*** Working data Section Begins ***
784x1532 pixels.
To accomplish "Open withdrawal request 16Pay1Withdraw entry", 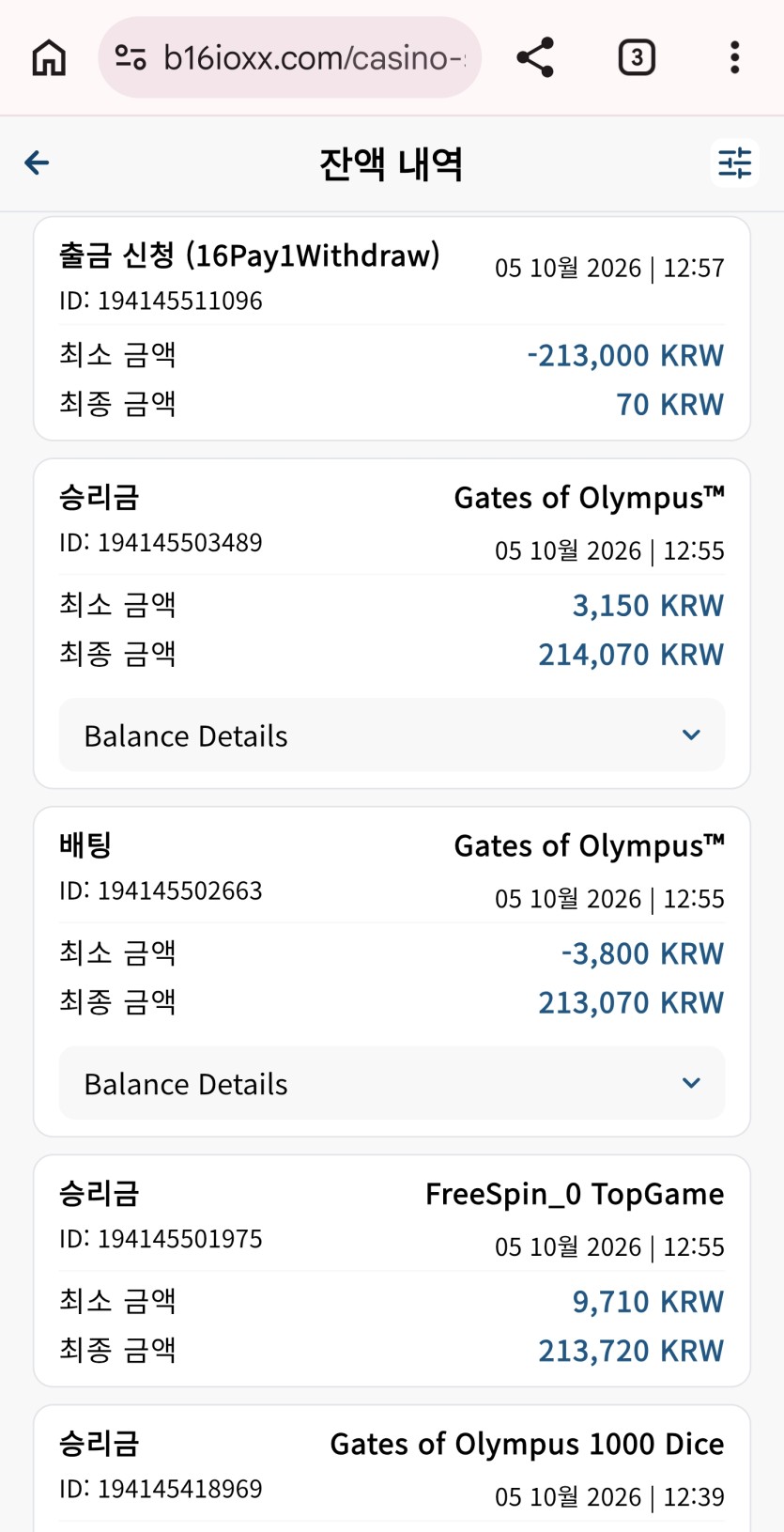I will [x=392, y=328].
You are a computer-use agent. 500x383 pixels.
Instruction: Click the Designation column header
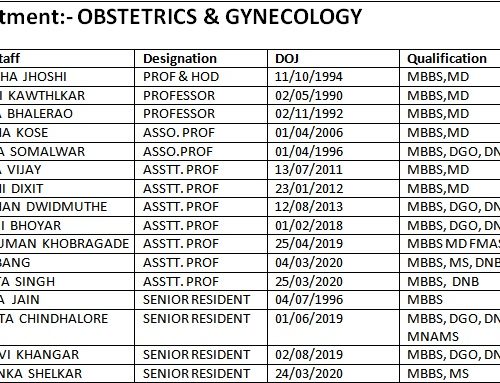[201, 59]
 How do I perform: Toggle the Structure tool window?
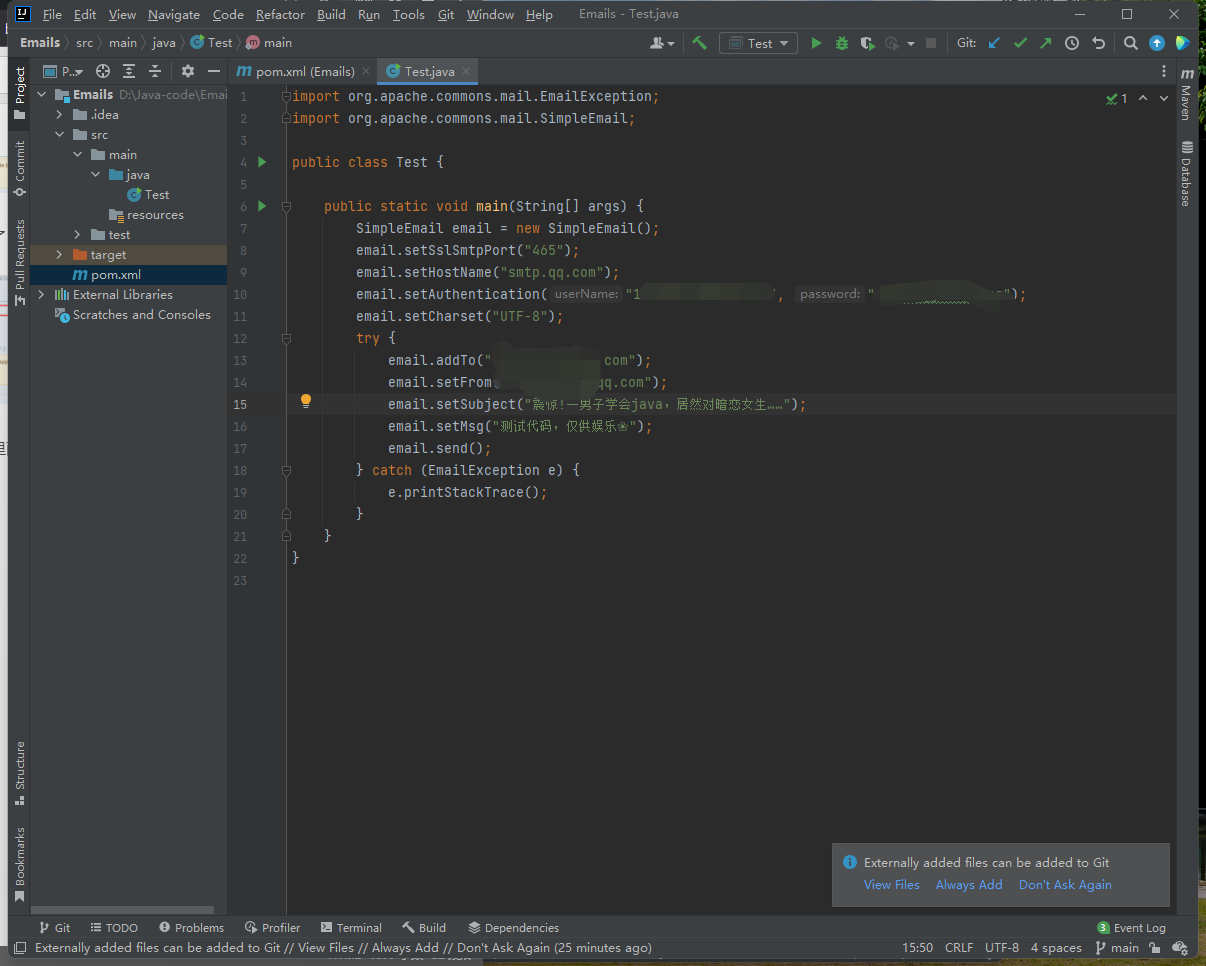(19, 773)
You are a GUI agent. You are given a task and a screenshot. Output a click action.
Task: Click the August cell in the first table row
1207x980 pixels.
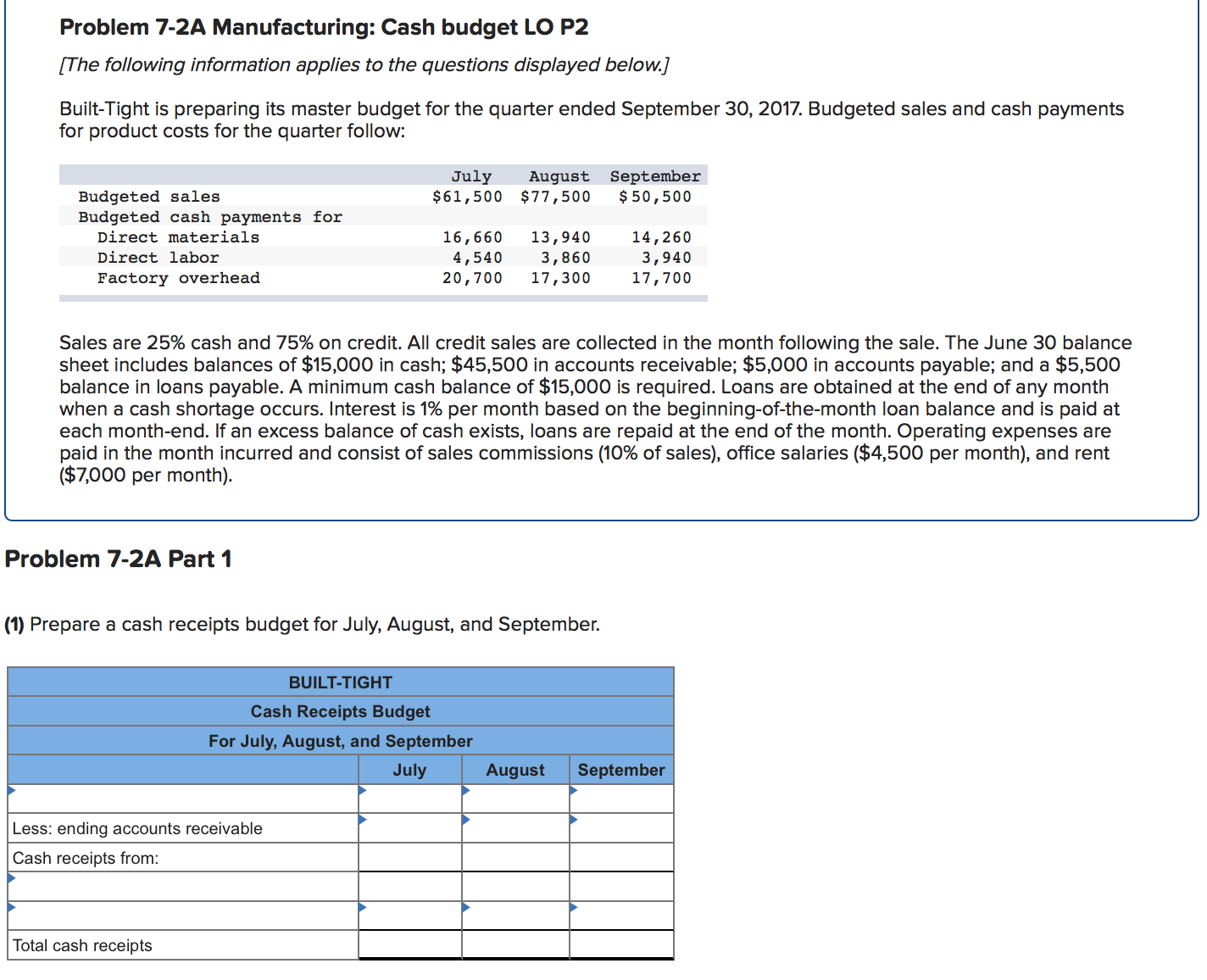tap(515, 799)
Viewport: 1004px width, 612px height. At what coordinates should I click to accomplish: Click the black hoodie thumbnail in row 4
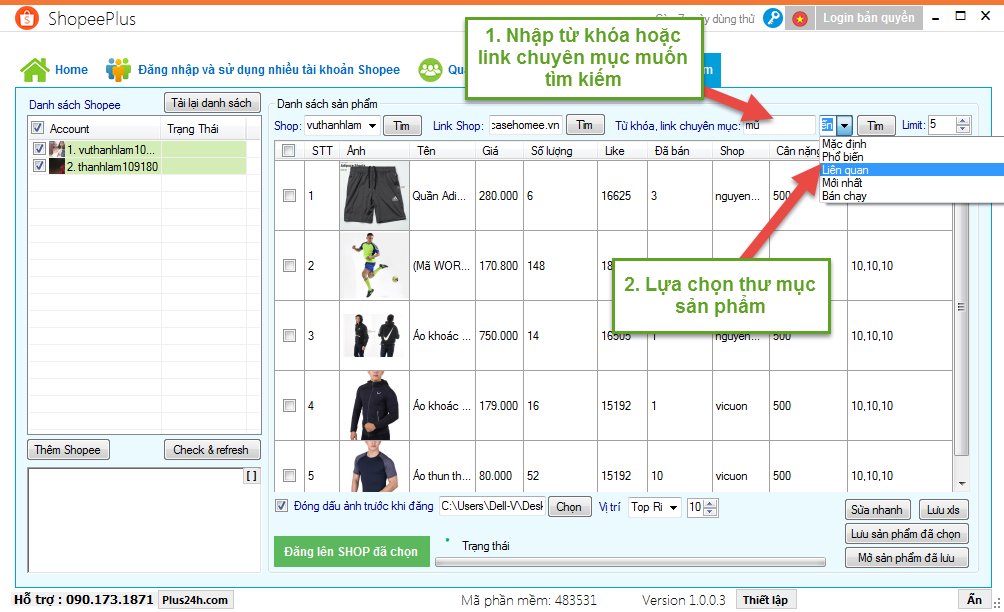pos(373,406)
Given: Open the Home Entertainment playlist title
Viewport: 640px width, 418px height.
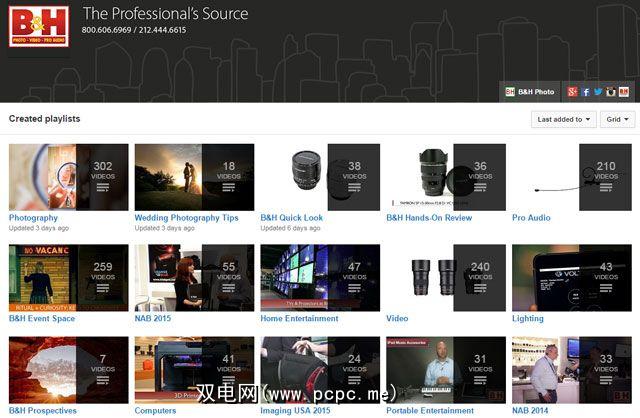Looking at the screenshot, I should tap(299, 318).
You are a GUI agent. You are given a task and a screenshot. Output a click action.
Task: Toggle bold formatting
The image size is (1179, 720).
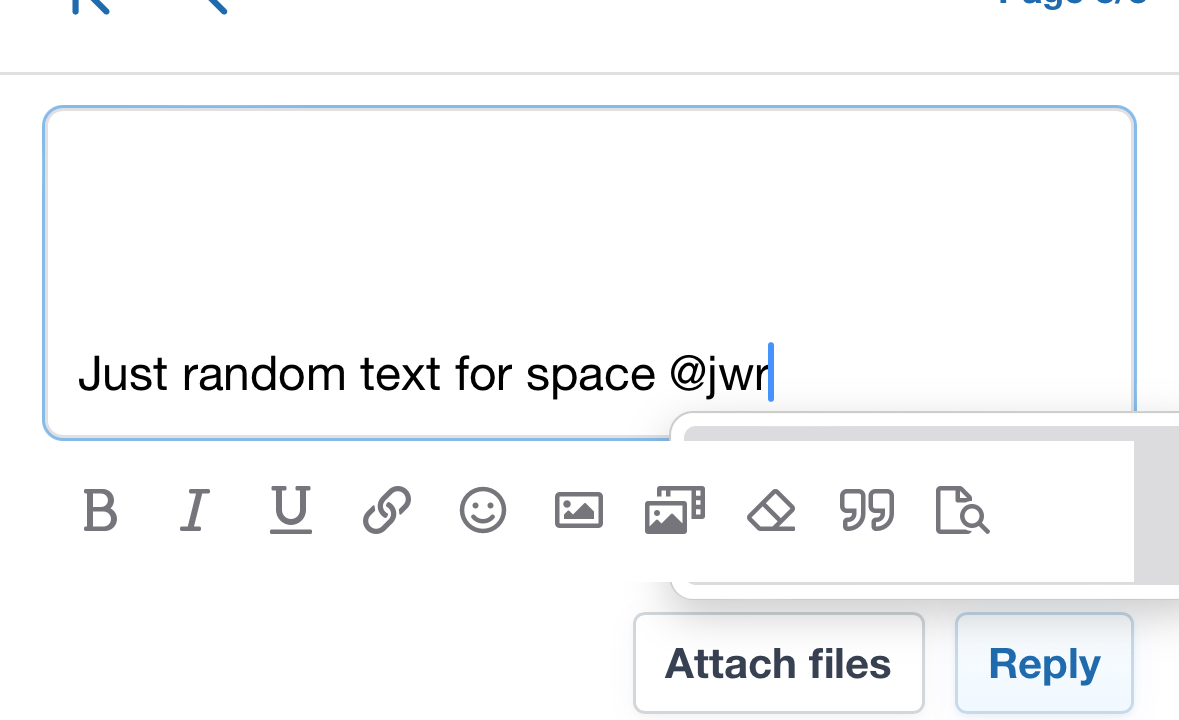click(x=100, y=511)
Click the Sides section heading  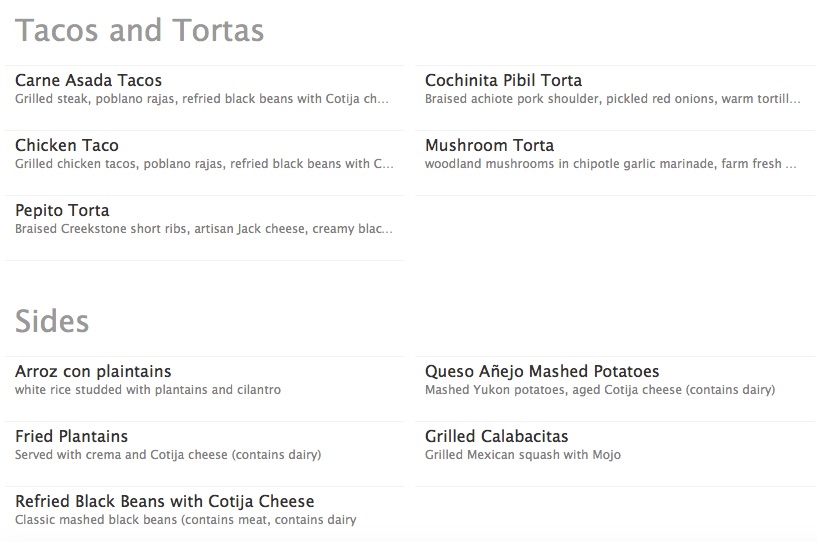tap(52, 321)
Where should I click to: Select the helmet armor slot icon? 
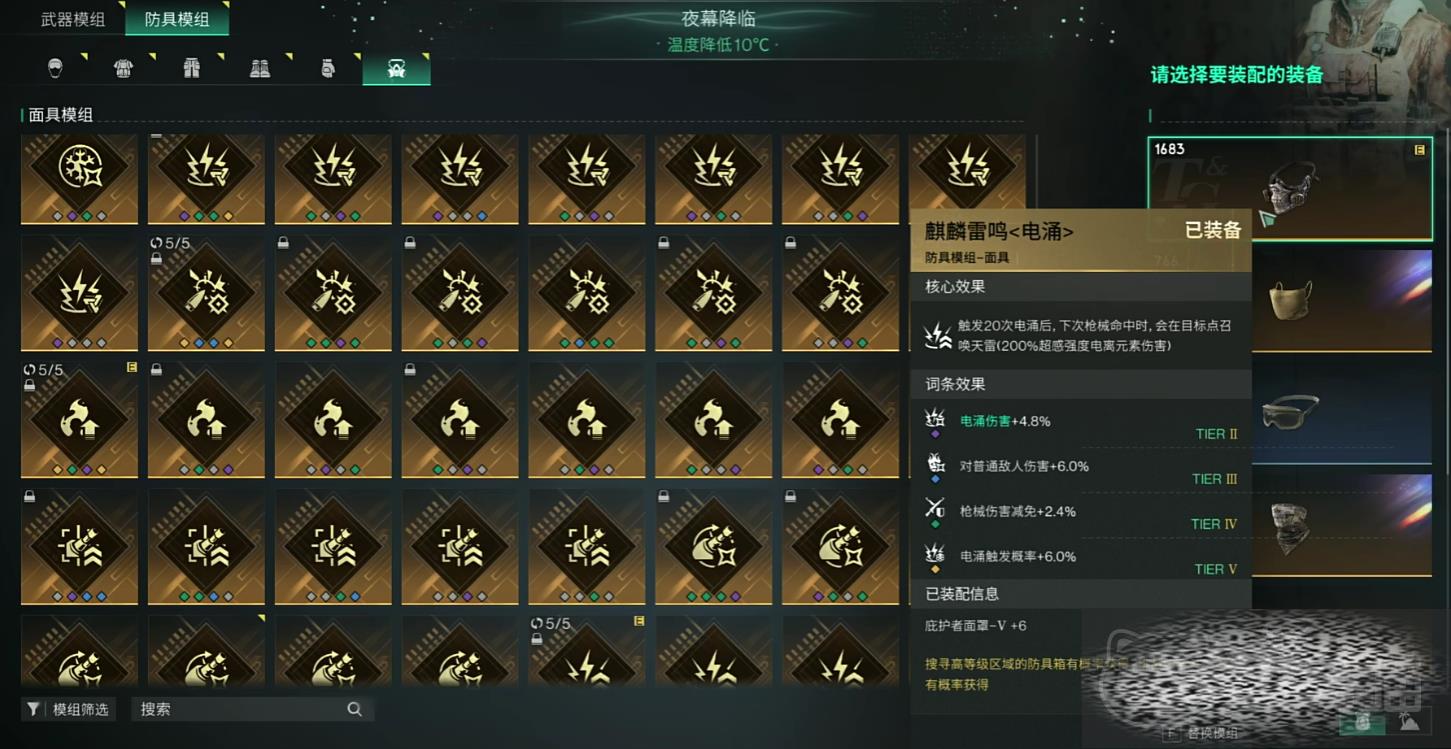pos(55,68)
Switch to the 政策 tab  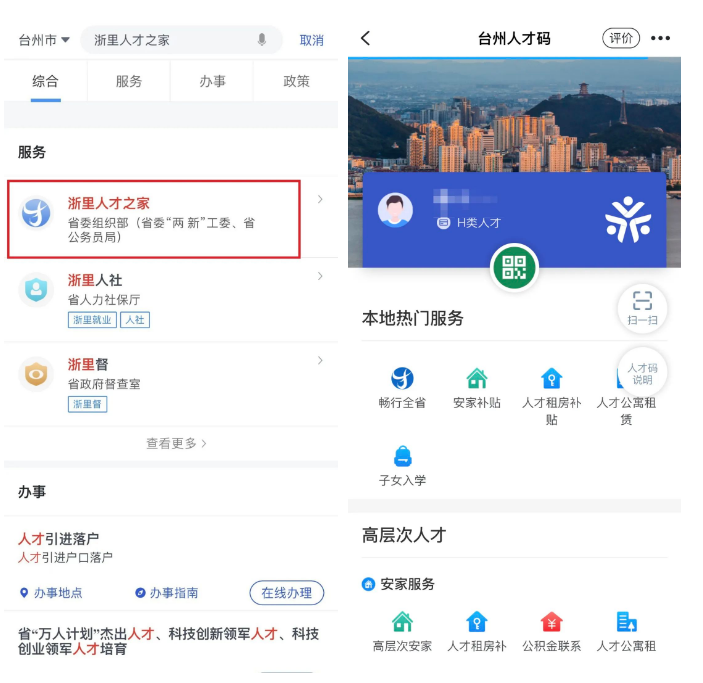(x=296, y=81)
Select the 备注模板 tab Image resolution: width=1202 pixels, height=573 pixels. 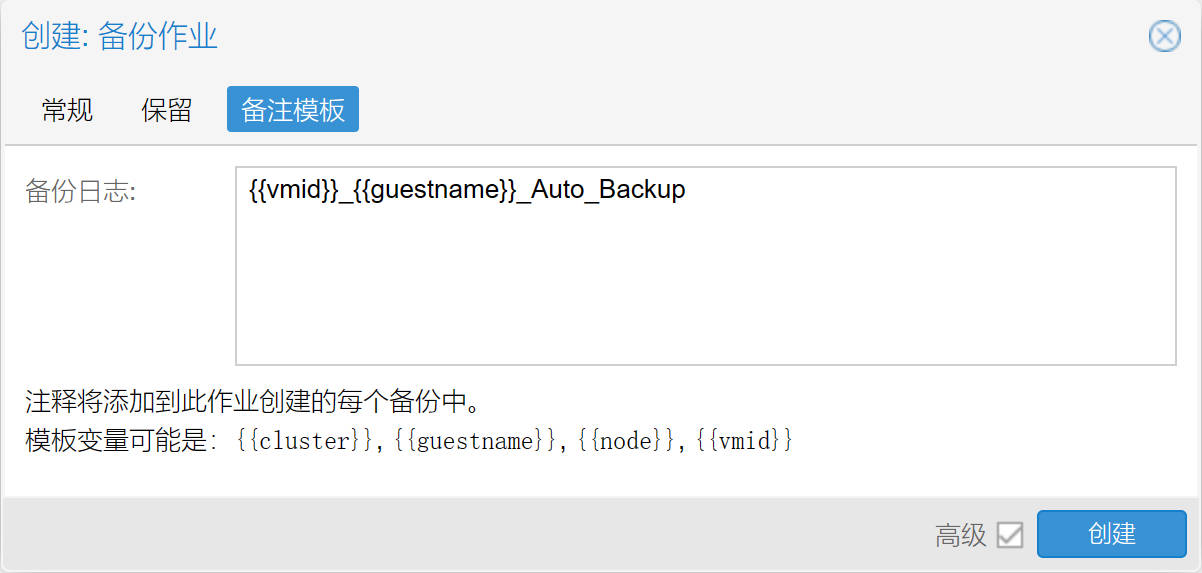(293, 110)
*** Working data Section Ends ***
What the task requires: Using the data above, return the lines from the one holding "Given: Open the" through the one holding "Task: Toggle bold formatting" exactly, but not the pictures.

Response below:
Given: Open the Home Entertainment playlist title
Viewport: 640px width, 418px height.
Looking at the screenshot, I should tap(299, 318).
You are a GUI agent. You are given a task and a screenshot. Output a click action.
Task: Toggle bold formatting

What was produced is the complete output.